A disease called myelinated retinal nerve fibers (MRNF), consisting of abnormal myelination with ectopic oligodendrocyte-like cells in the retina, is a common congenital anomaly that is observed in approximately 1% of all eyes (Nangia et al. 2014; Tarabishy et al. 2007). This condition is frequently associated with ipsilateral myopia or hyperopia (Lee and Salchow 2008; Nangia et al. 2014; Tarabishy et al. 2007). A recent study demonstrated a significant association between MRNF and hyperopia based on an analysis of 52 adult eyes with MRNF in rural Central India (Nangia et al. 2014). It is still unknown whether variants in MYRF contribute to MRNF, although MYRF plays a critical role in myelination. SOX10 regulates and cooperates with MYRF (Hornig et al. 2013; Lopez-Anido et al. 2015). Mutations in SOX10 cause Waardenburg syndrome, which is characterized by developmental anomalies of the eye (Pingault et al. 1998, 2010). These data also imply that mutations in MYRF may contribute to developmental anomalies of the eye, including high hyperopia with short axial length.

The molecular mechanism underlying high hyperopia development with MYRF truncation mutations is not yet known. Retinal progenitor neuron cells and specifically expressed functional genes in these cells may not only play roles in defining specific ocular structure or biological functions but also participate in the developmental process of eye development. Further study on these truncation mutations in the C-terminal portion of MYRF may not only reveal the molecular pathway contributing to high hyperopia but also provide a valuable avenue for investigating the role of MYRF C-terminal portion.

In summary, high hyperopia in a large family is mapped to chromosome 11p12–q13.3, a locus overlapping with NNO1, by genome-wide linkage analysis.

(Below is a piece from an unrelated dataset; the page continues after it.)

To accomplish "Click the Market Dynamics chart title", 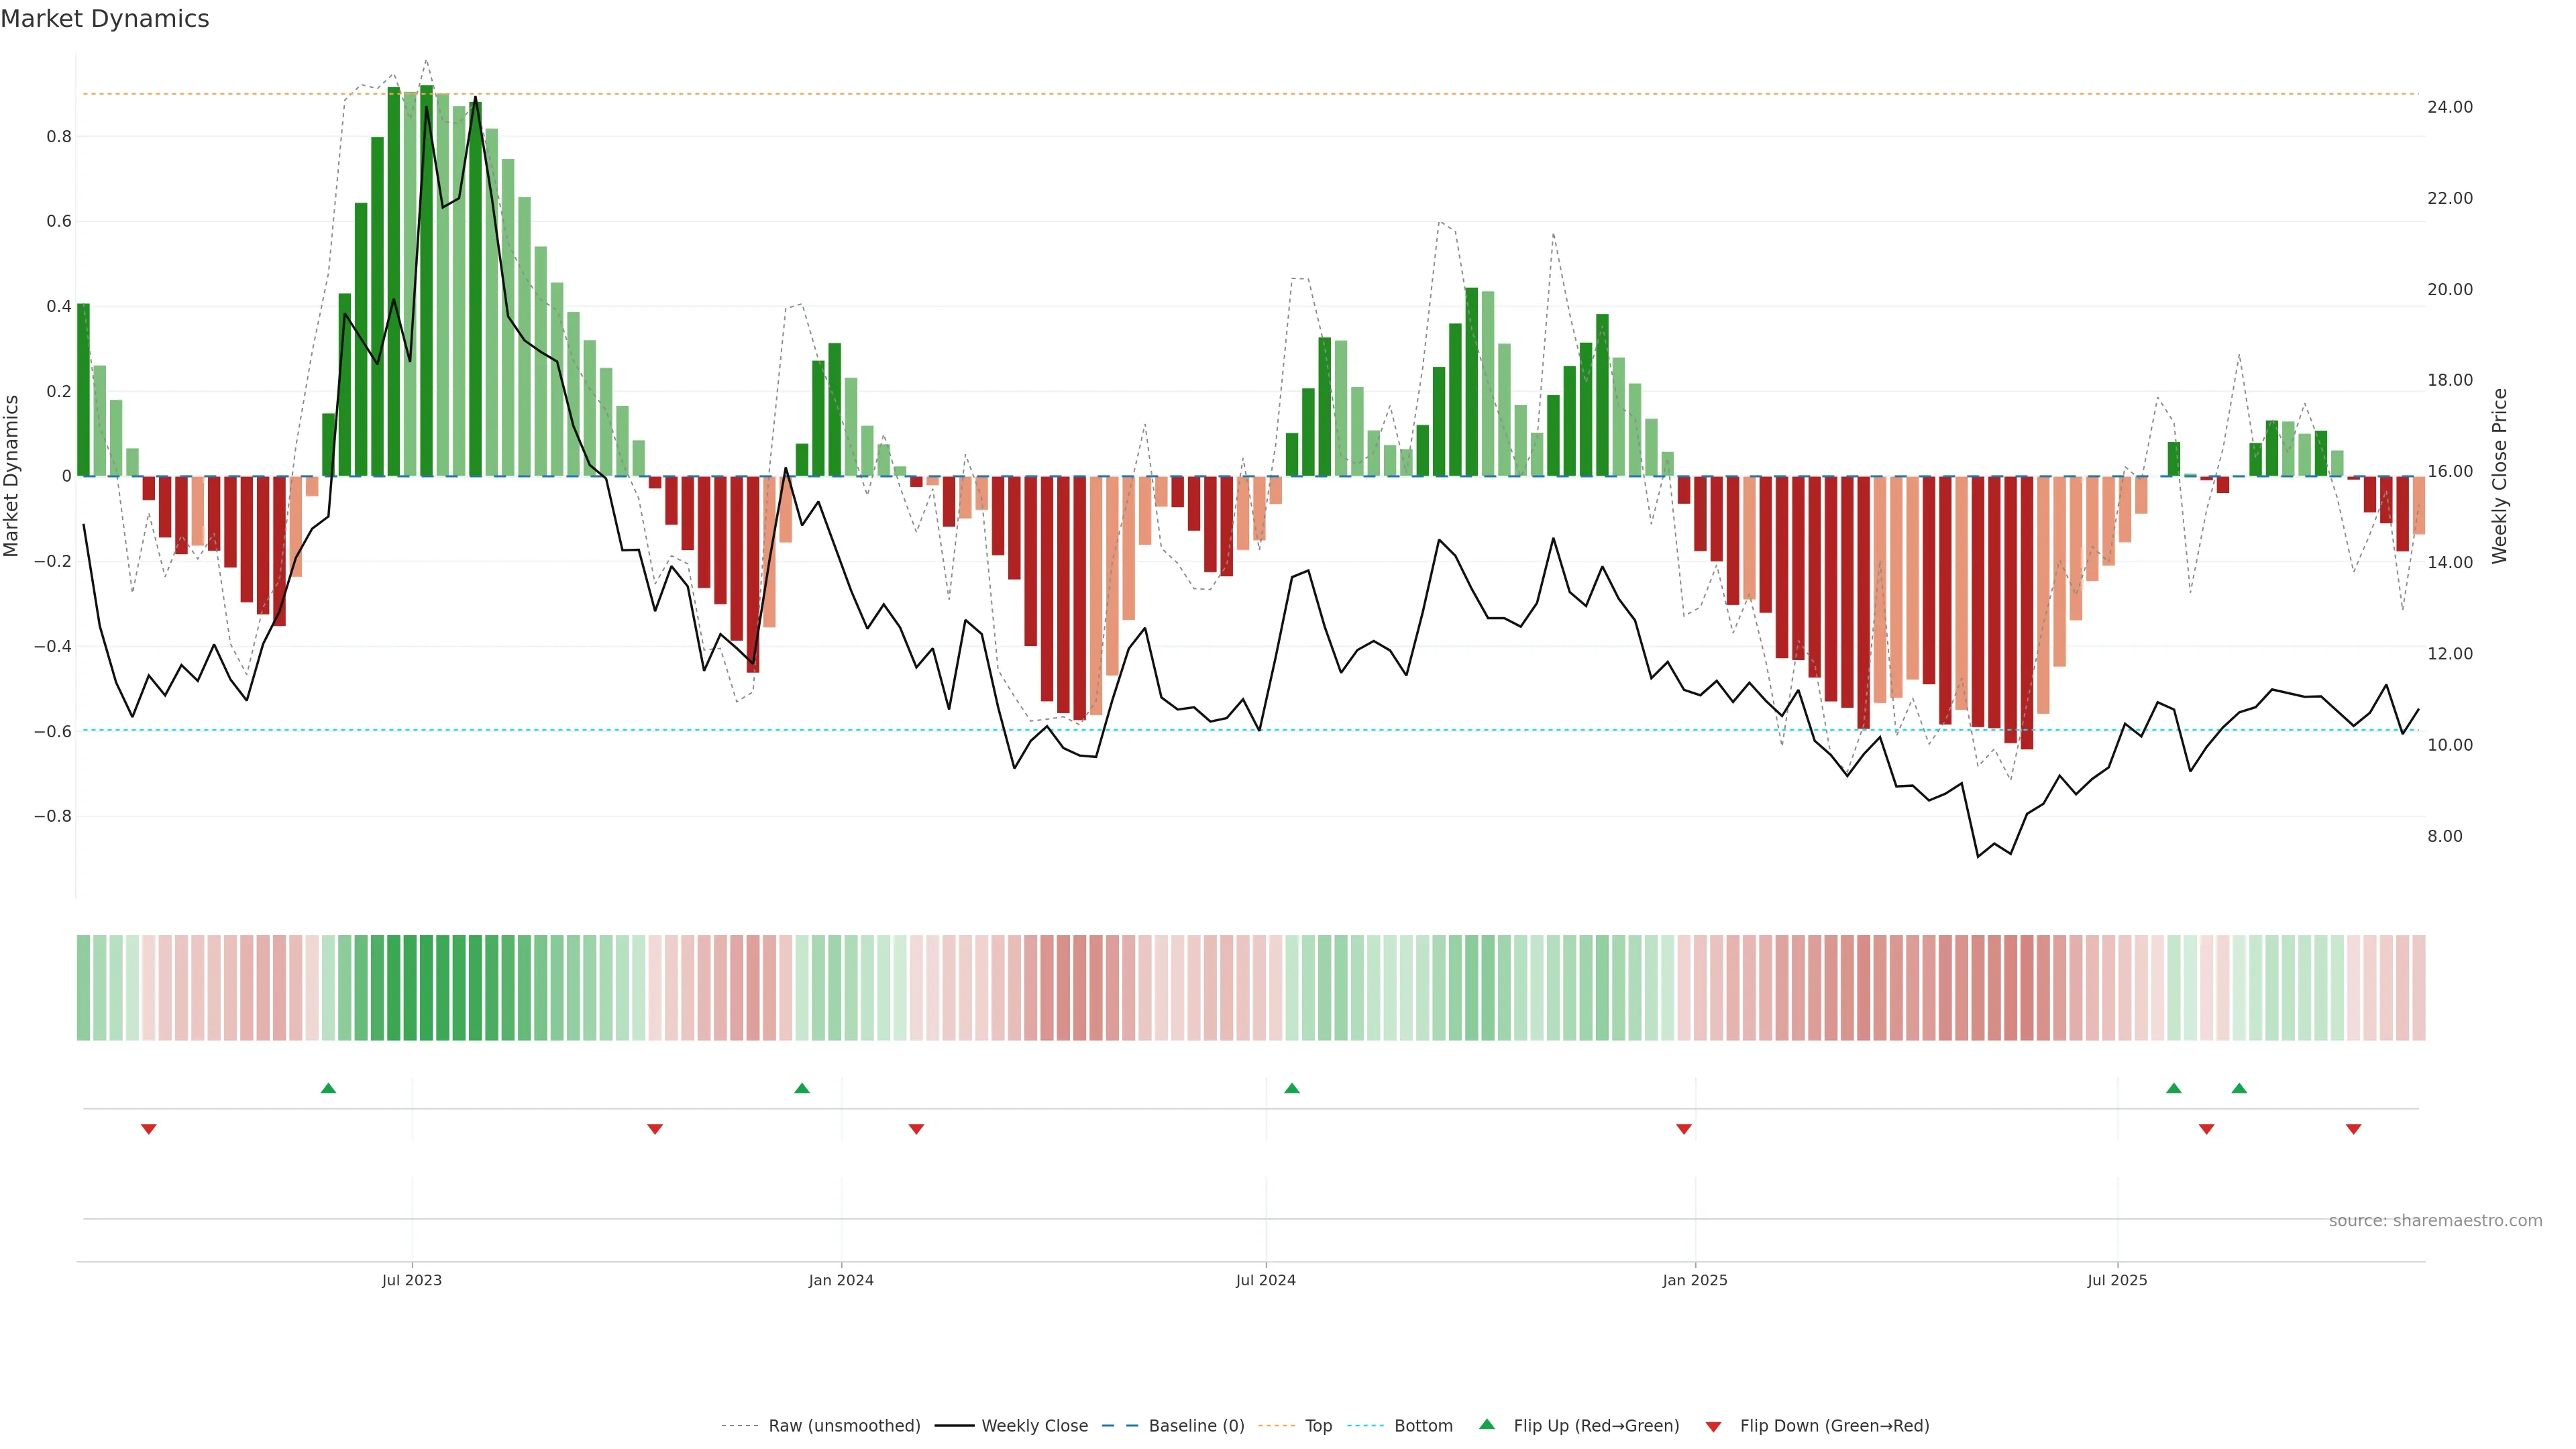I will point(105,19).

WES and whole-genome sequencing identified novel truncation mutations in the C-terminal portion of MYRF, located inside the linkage interval of high hyperopia but outside the linkage interval of NNO1, in three unrelated families including the family whose mutation is mapped to this region. Informatic approaches using mutation prediction and a mutation database, as well as an experimental approach using knockdown of myrf in zebrafish, further support linkage mapping and mutation identification. Our findings may provide useful clues to further elucidate the function of the critical myelin regulatory factor MYRF as well as the molecular pathogenesis of high hyperopia and its associated angle-closure glaucoma.